§ WHAT YOU SHOULD DO
State how many lines in the material below contain the string "height", with case counting. Give only the number.

§ EXTRACTED RECORDS
--

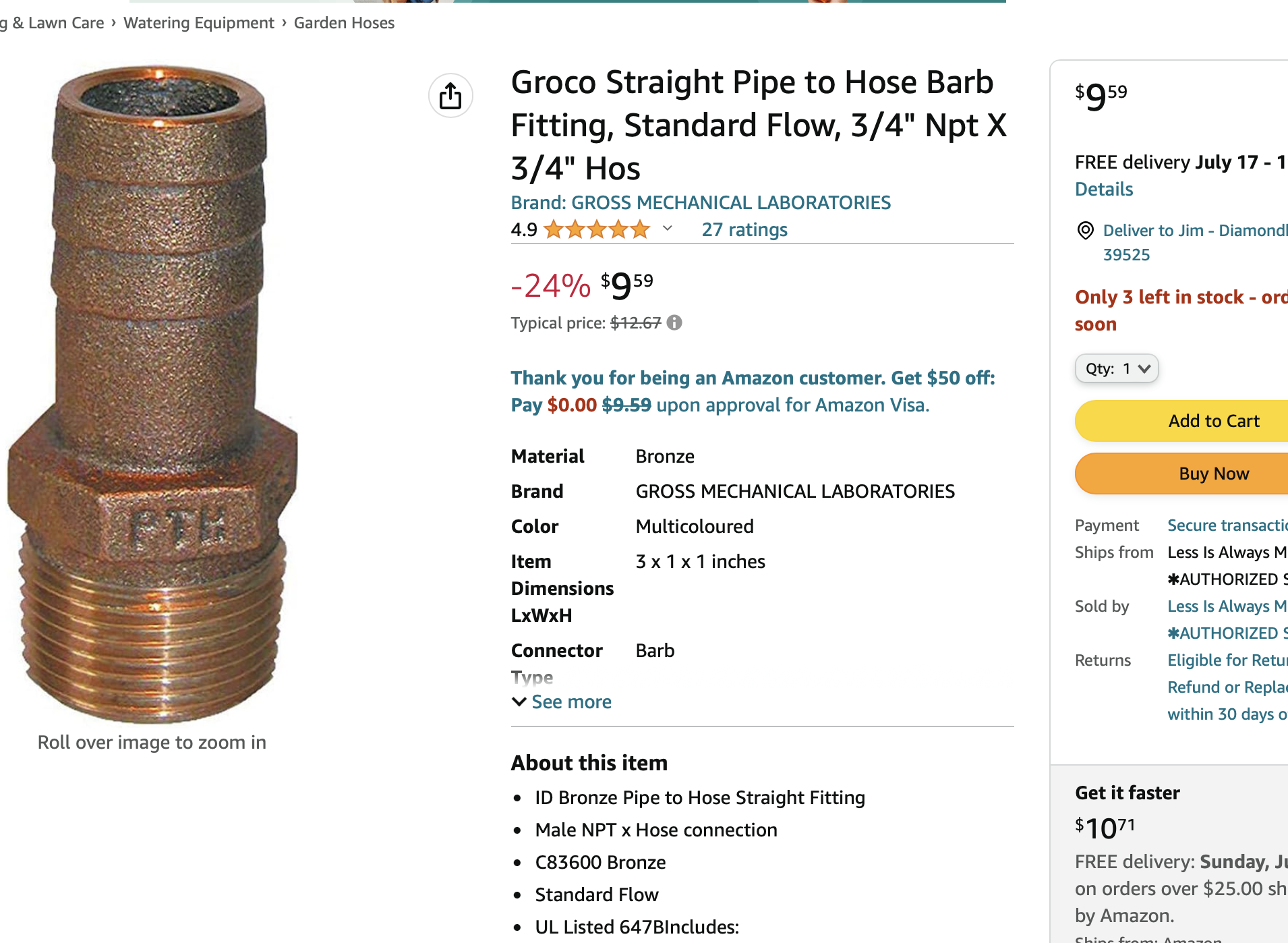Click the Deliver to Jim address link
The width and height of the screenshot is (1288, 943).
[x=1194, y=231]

--

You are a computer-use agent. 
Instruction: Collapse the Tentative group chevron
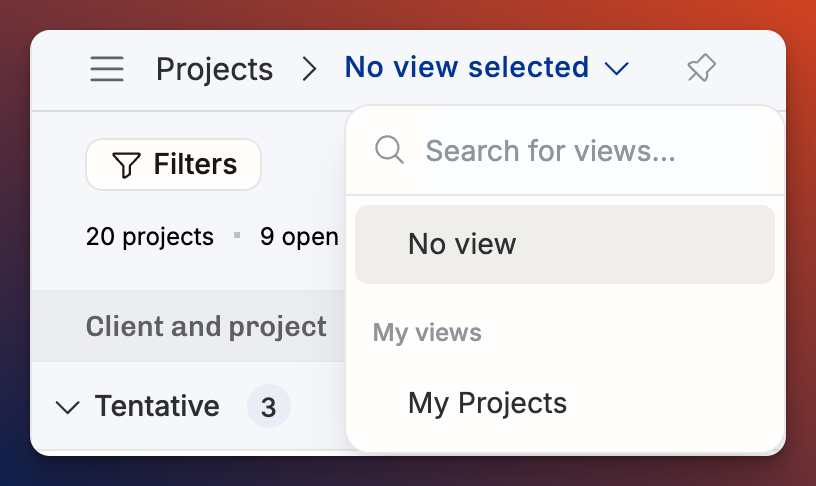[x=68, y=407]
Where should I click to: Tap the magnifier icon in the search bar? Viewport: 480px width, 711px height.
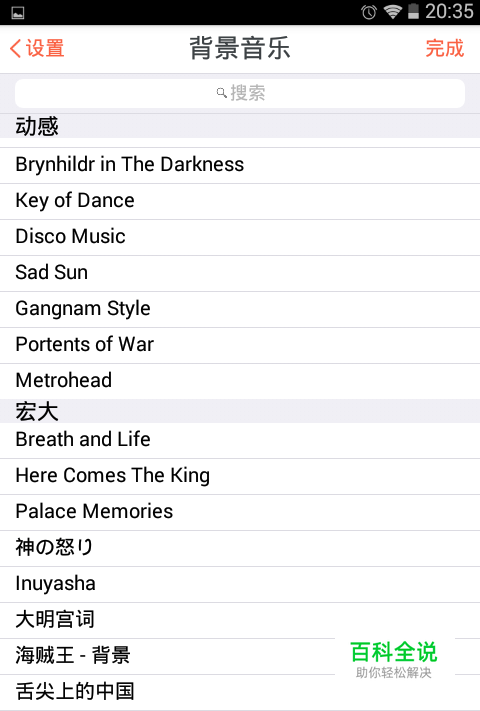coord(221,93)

--

§ SOLUTION FOR THIS EXERCISE
2